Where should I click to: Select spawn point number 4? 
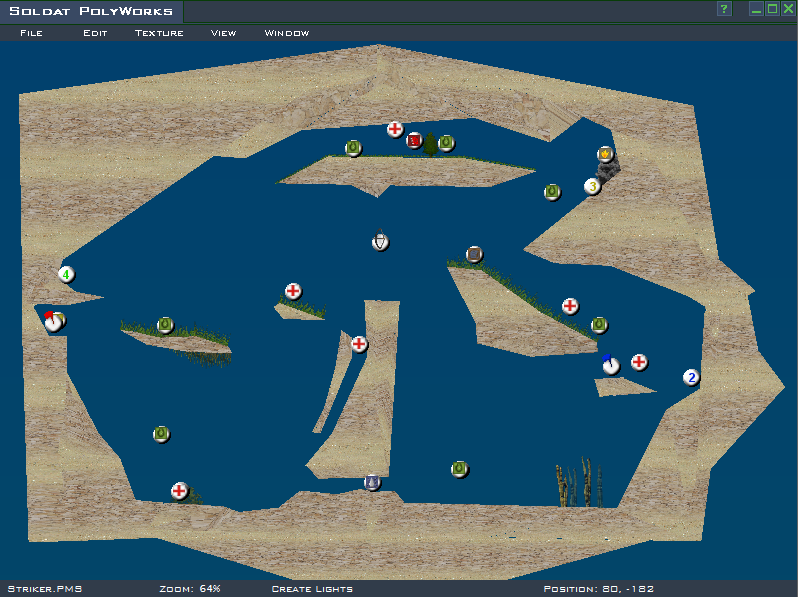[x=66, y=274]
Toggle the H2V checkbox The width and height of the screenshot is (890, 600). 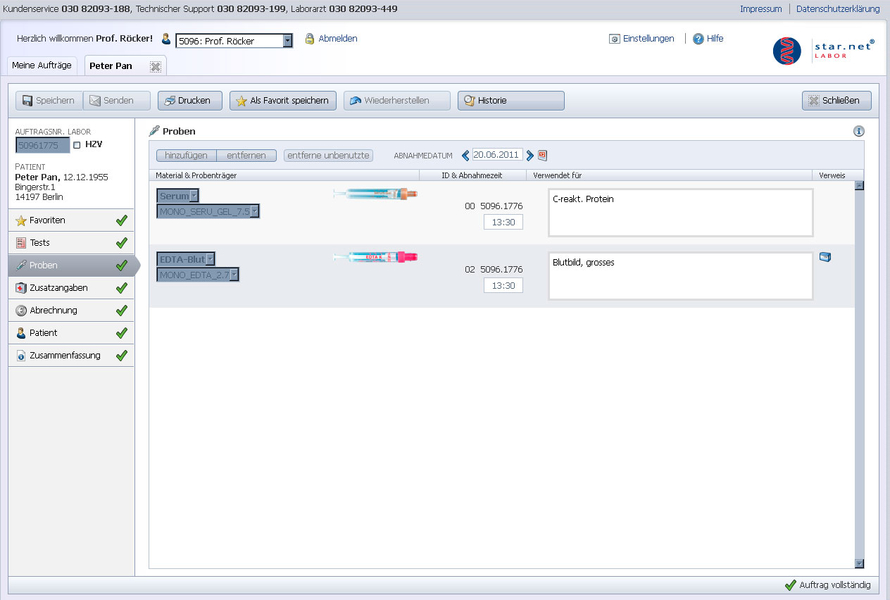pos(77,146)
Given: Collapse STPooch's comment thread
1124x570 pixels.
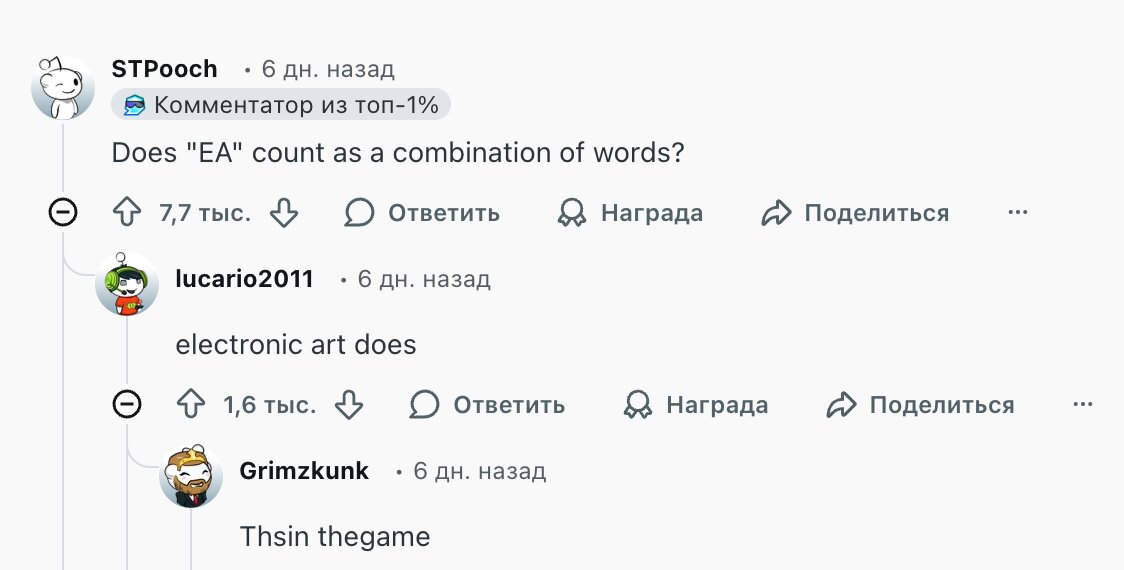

========

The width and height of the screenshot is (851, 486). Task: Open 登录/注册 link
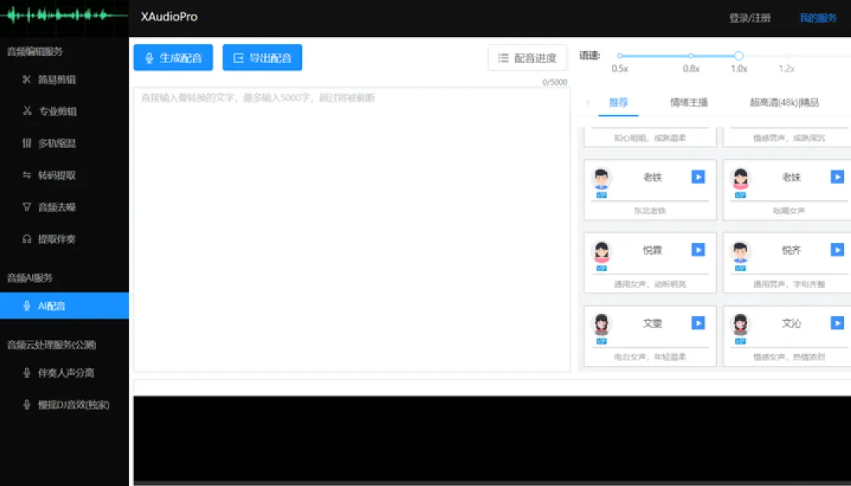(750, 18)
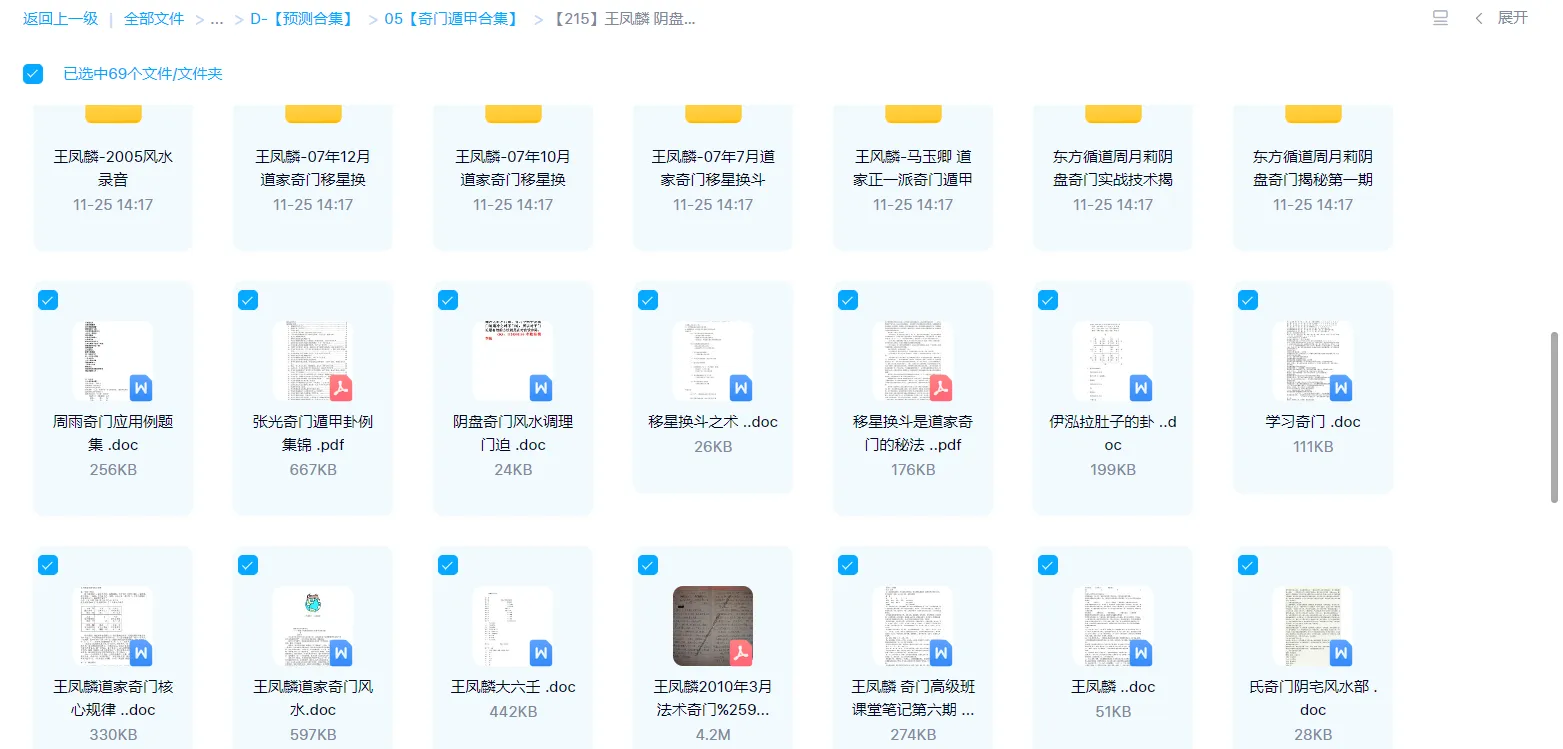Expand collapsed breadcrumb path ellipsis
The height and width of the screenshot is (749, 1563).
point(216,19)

========

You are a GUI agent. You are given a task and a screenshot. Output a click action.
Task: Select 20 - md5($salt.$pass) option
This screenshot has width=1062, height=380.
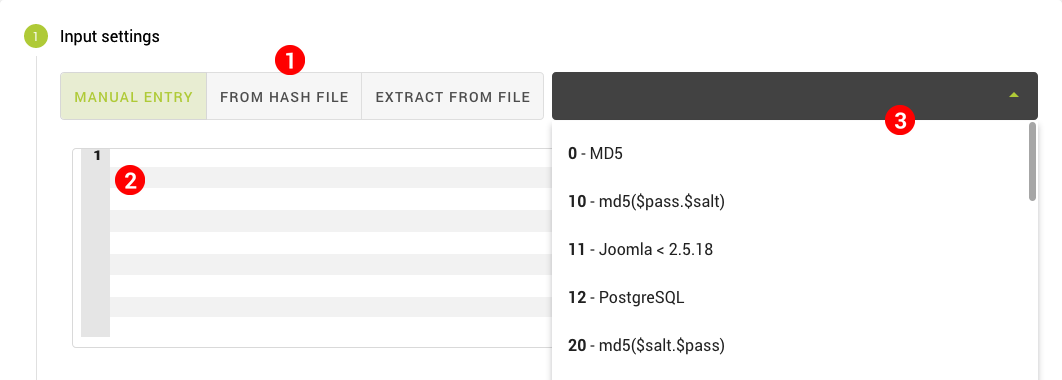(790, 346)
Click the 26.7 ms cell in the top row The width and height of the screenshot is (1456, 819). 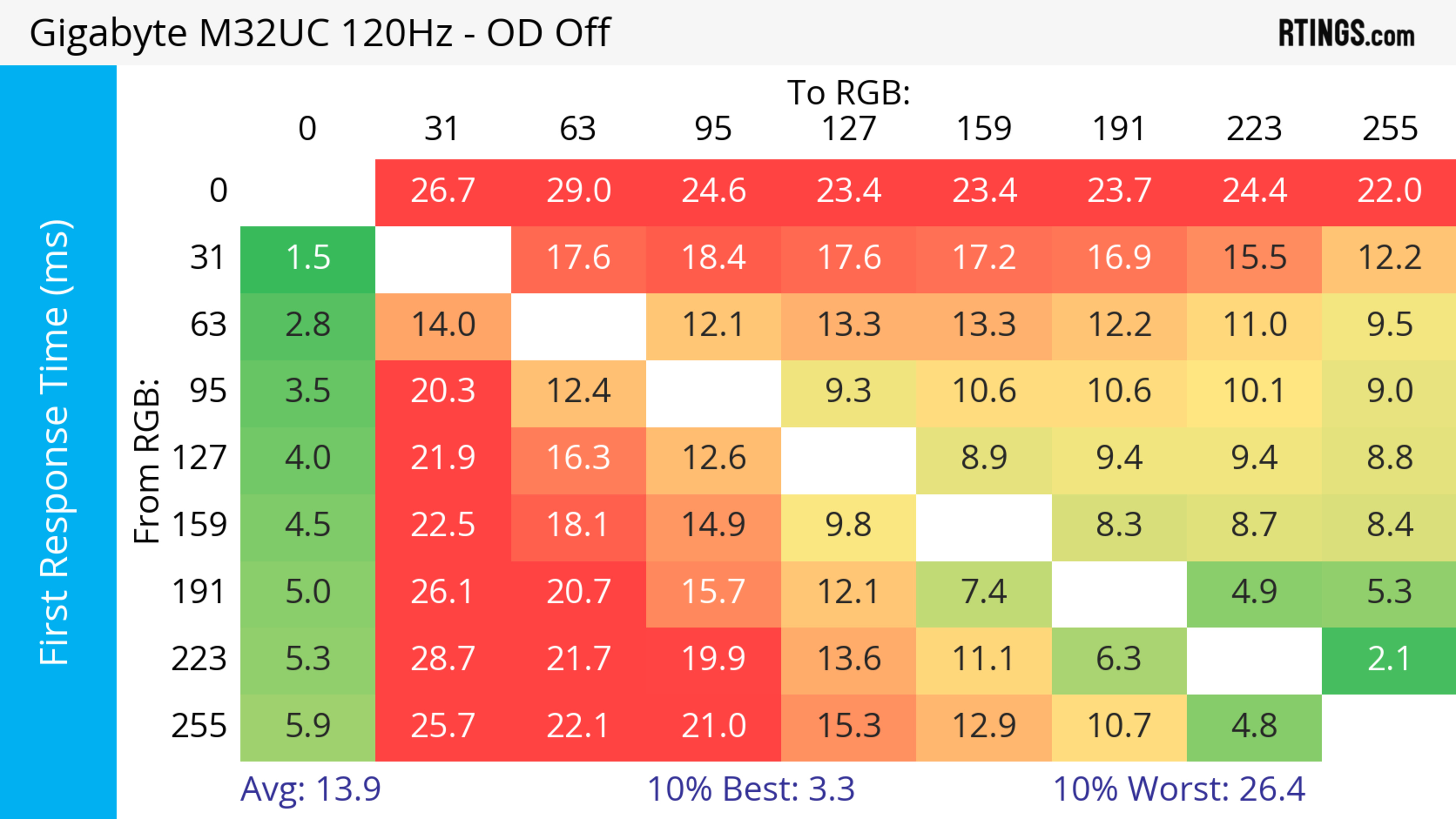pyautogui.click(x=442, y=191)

========

Which lines above run from the one containing "Given: Collapse STPooch's comment thread" to the one containing "1124x570 pixels."? Give them again exactly, both ends included.

Given: Collapse STPooch's comment thread
1124x570 pixels.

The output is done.